Why can weasels climb?

Dr. Gesine Steiner Pressestelle
Museum für Naturkunde - Leibniz-Institut für Evolutions- und Biodiversitätsforschung

    Biologists at the Museum für Naturkunde Berlin and the Royal Veterinary College have investigated how mammals evolve limbs for climbing, digging, and swimming by studying the internal structure of limb bones in the weasel family

    Fundamental to the evolutionary success of mammals have been specializations for different locomotor habits or limb functions, such as climbing, running, digging and swimming. However, our anatomical understandings of such specializations have overwhelmingly focused on the external dimensions of the limb skeleton, namely the lengths and diameters of its constituent bones. The internal dimensions of the limb skeleton – which determine a bone’s ability to structurally withstand the forces acting on it as a limb functions – have received considerably less attention in the study of mammalian locomotion and evolution. To determine whether differences in the cross-sectional structure of limb bones relates to specialized locomotor habits in mammals, we studied cross-sectional shape in the forelimb bones of Mustelidae, a functionally diverse lineage of mammals that includes weasels, otters, badgers, and martens.

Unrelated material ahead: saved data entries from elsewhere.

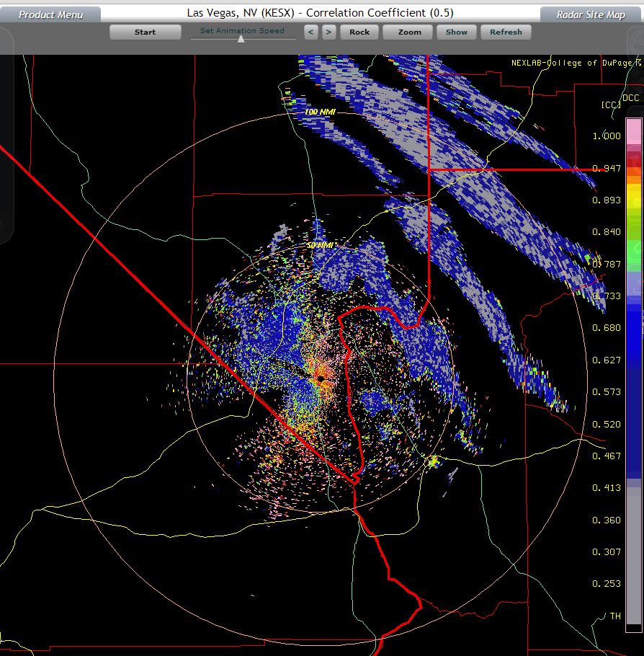
Task: Click the Zoom button
Action: pos(409,32)
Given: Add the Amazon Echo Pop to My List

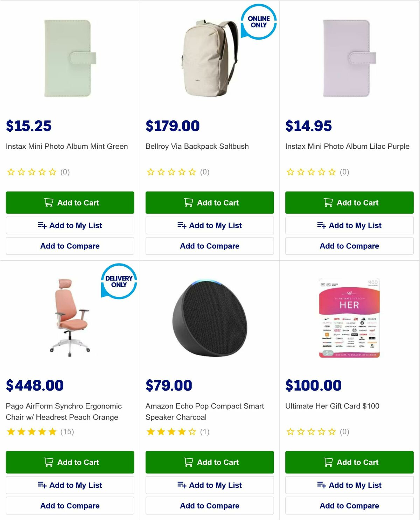Looking at the screenshot, I should pyautogui.click(x=209, y=485).
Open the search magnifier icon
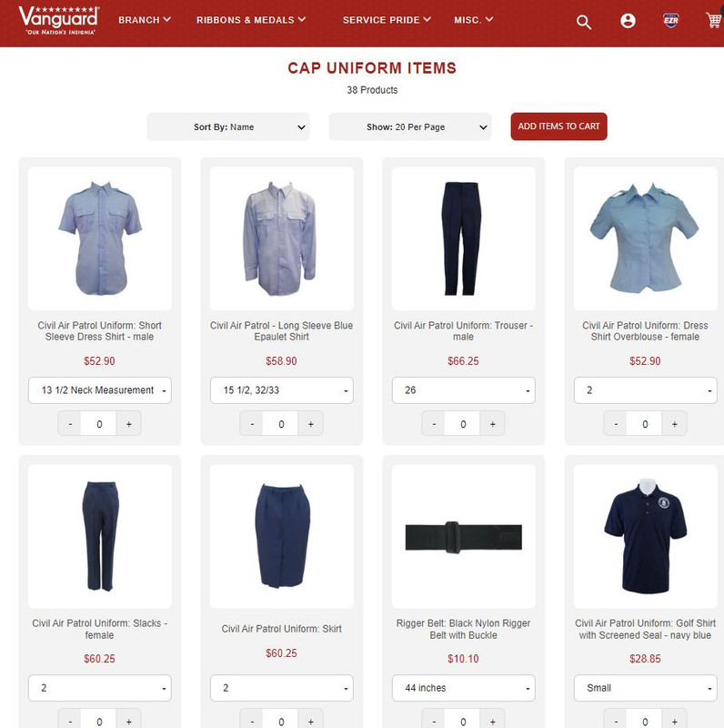The width and height of the screenshot is (724, 728). (x=584, y=21)
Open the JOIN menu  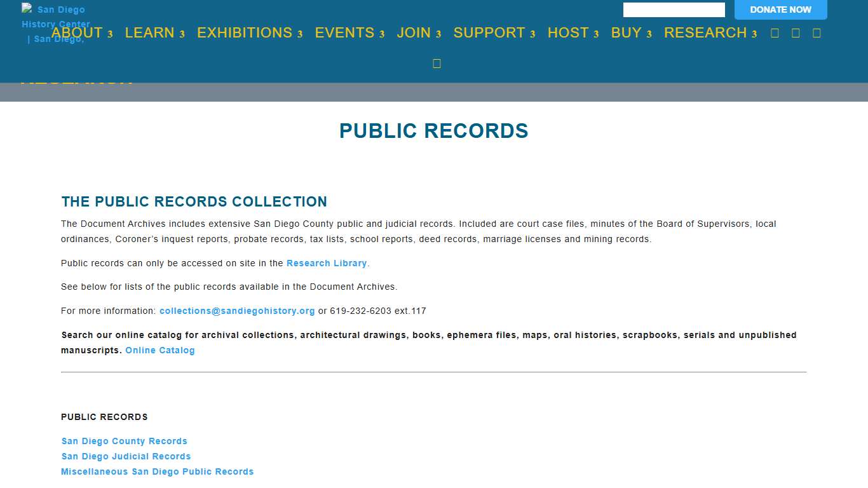click(414, 32)
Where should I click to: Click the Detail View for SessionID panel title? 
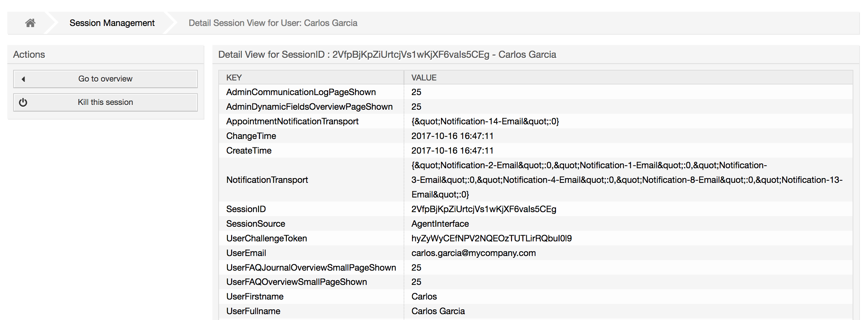[x=387, y=54]
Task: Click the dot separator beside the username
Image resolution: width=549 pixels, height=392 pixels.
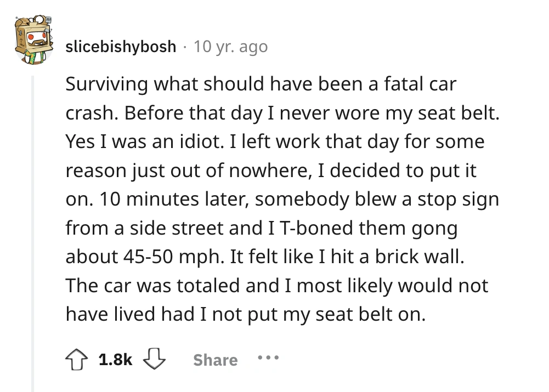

We found that otters and badgers have the limb bones with the most robust cross-sections among mustelids, and this fits our prediction that otters and badgers have more robust cross-sections due to their respective needs of counteracting buoyancy during swimming and withstanding mechanical stresses incurred during digging. Though this association between bone cross-sectional structure and limb function would appear to be adaptive, models of the past evolution of these traits suggest that the evolution of these traits may not be consistently adaptive. This is in contrast to the likely adaptive evolution of the external dimensions of the mustelid limb skeleton. Thus, our results suggest that during the evolution of mammals, specializing an organ (i.e., a limb) for a given function does not necessarily entail a single mode of evolution governing all of the organ’s constituent traits.

    Kilbourne BM & Hutchinson JR. 2019. Morphological diversification of biomechanical traits: mustelid locomotor specializations and the macroevolution of long bone cross-sectional morphology. BMC Evolutionary Biology 19: 37 (https://doi.org/10.1186/s12862-019-1349-8).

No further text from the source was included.